Activity: Among the entries, find the lines with the string "hamburger" and copy them.

<<<<

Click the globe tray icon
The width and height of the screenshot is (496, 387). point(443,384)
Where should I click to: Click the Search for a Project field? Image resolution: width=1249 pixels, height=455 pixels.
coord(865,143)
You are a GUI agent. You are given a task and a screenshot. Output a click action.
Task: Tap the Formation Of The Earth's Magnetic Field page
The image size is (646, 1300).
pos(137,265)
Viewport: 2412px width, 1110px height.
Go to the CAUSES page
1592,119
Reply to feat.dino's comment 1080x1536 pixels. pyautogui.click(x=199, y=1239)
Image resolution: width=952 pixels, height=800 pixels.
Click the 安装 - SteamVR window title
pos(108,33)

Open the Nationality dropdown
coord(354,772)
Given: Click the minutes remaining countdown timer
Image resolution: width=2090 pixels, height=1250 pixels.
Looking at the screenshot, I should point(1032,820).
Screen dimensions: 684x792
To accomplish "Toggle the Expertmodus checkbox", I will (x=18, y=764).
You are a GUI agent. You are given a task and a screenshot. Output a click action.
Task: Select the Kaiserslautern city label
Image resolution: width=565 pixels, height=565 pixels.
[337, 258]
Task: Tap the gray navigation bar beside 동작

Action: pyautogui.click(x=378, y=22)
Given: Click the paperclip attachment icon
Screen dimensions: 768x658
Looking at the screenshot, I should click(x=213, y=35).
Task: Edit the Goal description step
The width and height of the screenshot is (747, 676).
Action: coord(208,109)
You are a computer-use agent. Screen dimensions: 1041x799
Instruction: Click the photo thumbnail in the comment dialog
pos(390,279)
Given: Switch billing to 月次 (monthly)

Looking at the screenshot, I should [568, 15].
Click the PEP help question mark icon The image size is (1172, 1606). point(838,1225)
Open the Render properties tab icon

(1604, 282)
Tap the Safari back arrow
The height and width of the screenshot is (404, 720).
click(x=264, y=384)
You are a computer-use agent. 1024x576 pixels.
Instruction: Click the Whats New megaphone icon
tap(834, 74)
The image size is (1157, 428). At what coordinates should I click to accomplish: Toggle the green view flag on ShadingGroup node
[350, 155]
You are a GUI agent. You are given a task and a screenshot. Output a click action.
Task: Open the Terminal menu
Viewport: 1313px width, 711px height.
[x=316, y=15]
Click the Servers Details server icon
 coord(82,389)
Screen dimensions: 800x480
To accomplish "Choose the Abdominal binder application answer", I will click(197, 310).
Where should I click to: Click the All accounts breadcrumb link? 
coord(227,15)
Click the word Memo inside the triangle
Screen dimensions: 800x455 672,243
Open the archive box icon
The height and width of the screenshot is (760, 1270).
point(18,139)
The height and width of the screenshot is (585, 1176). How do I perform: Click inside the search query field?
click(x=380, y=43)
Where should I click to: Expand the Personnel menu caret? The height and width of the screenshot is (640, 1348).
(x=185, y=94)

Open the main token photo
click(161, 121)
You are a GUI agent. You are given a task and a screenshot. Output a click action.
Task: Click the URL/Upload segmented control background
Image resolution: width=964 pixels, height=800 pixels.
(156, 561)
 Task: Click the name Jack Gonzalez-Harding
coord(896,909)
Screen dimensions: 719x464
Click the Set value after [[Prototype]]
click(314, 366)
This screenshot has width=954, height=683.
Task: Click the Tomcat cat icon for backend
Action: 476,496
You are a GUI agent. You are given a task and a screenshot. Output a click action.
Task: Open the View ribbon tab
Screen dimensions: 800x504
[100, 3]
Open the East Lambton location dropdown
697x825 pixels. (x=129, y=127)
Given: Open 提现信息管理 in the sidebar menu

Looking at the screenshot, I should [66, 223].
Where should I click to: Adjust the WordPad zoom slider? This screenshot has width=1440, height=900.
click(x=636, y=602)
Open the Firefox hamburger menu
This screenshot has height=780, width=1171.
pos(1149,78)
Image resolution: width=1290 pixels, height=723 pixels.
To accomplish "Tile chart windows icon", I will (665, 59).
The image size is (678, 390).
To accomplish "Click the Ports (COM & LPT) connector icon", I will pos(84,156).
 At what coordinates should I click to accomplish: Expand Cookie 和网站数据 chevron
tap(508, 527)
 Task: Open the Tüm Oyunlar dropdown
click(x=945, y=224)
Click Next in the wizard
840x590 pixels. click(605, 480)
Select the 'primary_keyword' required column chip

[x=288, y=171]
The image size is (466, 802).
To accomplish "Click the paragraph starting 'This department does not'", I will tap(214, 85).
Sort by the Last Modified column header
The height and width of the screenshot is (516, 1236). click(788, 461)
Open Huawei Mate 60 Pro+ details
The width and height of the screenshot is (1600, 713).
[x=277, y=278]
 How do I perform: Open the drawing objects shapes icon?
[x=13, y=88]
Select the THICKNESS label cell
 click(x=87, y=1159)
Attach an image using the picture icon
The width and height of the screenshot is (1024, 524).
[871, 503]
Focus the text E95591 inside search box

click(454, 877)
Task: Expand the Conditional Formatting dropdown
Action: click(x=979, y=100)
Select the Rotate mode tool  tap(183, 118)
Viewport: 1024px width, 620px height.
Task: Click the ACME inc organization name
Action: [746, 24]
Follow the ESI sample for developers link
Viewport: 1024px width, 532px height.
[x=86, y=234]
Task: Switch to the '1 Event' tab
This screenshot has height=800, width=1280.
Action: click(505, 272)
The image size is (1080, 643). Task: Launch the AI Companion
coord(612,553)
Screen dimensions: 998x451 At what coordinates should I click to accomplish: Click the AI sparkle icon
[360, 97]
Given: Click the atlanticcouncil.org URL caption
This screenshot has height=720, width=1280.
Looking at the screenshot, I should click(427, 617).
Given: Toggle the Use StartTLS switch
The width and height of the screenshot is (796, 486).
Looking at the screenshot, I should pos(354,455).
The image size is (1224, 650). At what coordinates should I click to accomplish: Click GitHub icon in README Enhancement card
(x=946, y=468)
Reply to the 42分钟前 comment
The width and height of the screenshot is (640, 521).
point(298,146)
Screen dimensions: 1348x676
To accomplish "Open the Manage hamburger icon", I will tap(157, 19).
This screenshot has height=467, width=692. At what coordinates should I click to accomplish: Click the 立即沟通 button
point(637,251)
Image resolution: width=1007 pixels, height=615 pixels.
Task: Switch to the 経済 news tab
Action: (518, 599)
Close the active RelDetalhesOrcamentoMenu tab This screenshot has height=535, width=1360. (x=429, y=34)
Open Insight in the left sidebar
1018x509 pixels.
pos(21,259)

>>>>

Worked solution:
Open the Firefox hamburger menu
To accomplish "Open the Manage hamburger icon", I will tap(157, 19).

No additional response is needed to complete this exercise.